Requirement
Would you copy out the whole listing exactly as given?

Material for this exercise
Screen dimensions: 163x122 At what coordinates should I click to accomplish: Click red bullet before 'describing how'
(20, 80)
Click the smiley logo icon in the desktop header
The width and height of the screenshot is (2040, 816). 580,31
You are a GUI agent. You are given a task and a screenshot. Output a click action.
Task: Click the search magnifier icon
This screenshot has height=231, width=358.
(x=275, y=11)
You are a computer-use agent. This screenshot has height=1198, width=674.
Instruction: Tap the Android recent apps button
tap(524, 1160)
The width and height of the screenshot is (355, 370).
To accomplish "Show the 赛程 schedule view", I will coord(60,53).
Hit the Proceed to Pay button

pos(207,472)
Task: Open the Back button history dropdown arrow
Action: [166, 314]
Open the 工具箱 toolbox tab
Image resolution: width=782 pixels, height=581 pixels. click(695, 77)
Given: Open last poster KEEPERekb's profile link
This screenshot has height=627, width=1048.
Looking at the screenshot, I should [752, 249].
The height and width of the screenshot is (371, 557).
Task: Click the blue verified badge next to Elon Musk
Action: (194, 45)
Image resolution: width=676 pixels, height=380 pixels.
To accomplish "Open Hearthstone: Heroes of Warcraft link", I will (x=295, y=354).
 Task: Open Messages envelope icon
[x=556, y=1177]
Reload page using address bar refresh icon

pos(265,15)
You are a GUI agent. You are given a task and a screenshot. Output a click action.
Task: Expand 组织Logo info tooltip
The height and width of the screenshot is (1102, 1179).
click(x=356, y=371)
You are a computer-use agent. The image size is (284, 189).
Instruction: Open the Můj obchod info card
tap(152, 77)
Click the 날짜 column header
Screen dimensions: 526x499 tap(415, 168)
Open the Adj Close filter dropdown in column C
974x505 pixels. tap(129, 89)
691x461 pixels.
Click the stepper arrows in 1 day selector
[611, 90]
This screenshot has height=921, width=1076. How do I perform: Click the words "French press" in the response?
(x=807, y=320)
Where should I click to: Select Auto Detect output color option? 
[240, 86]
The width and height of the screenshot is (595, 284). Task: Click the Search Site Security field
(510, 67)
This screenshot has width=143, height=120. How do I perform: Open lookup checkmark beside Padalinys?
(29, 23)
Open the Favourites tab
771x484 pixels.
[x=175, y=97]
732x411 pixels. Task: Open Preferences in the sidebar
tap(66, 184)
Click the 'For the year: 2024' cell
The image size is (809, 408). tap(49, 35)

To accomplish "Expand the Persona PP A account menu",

Exercise result
Screen dimensions: 163x122 At what coordinates should I click to accomplish: Click red bullet before 'describing how'
(20, 80)
Click the smiley logo icon in the desktop header
The width and height of the screenshot is (2040, 816). 580,31
You are a GUI agent. You are given a task and a screenshot. Output a click action.
Task: Click the search magnifier icon
This screenshot has height=231, width=358.
(x=275, y=11)
You are a computer-use agent. This screenshot has height=1198, width=674.
Instruction: Tap the Android recent apps button
tap(524, 1160)
The width and height of the screenshot is (355, 370).
To accomplish "Show the 赛程 schedule view", I will coord(60,53).
Hit the Proceed to Pay button

pos(207,472)
Task: Open the Back button history dropdown arrow
Action: [166, 314]
Open the 工具箱 toolbox tab
Image resolution: width=782 pixels, height=581 pixels. click(695, 77)
Given: Open last poster KEEPERekb's profile link
This screenshot has height=627, width=1048.
Looking at the screenshot, I should [752, 249].
The height and width of the screenshot is (371, 557).
Task: Click the blue verified badge next to Elon Musk
Action: (194, 45)
Image resolution: width=676 pixels, height=380 pixels.
To accomplish "Open Hearthstone: Heroes of Warcraft link", I will (x=295, y=354).
 Task: Open Messages envelope icon
[x=556, y=1177]
Reload page using address bar refresh icon

pos(265,15)
You are a GUI agent. You are given a task and a screenshot. Output a click action.
Task: Expand 组织Logo info tooltip
The height and width of the screenshot is (1102, 1179).
click(x=356, y=371)
You are a computer-use agent. The image size is (284, 189).
Instruction: Open the Můj obchod info card
tap(152, 77)
Click the 날짜 column header
Screen dimensions: 526x499 tap(415, 168)
Open the Adj Close filter dropdown in column C
974x505 pixels. tap(129, 89)
691x461 pixels.
Click the stepper arrows in 1 day selector
[611, 90]
This screenshot has height=921, width=1076. How do I perform: Click the words "French press" in the response?
(x=807, y=320)
Where should I click to: Select Auto Detect output color option? 
[240, 86]
The width and height of the screenshot is (595, 284). Task: Click the Search Site Security field
(510, 67)
This screenshot has width=143, height=120. How do I perform: Open lookup checkmark beside Padalinys?
(29, 23)
Open the Favourites tab
771x484 pixels.
[x=175, y=97]
732x411 pixels. Task: Open Preferences in the sidebar
tap(66, 184)
Click the 'For the year: 2024' cell
The image size is (809, 408). tap(49, 35)

To accomplish "Expand the Persona PP A account menu",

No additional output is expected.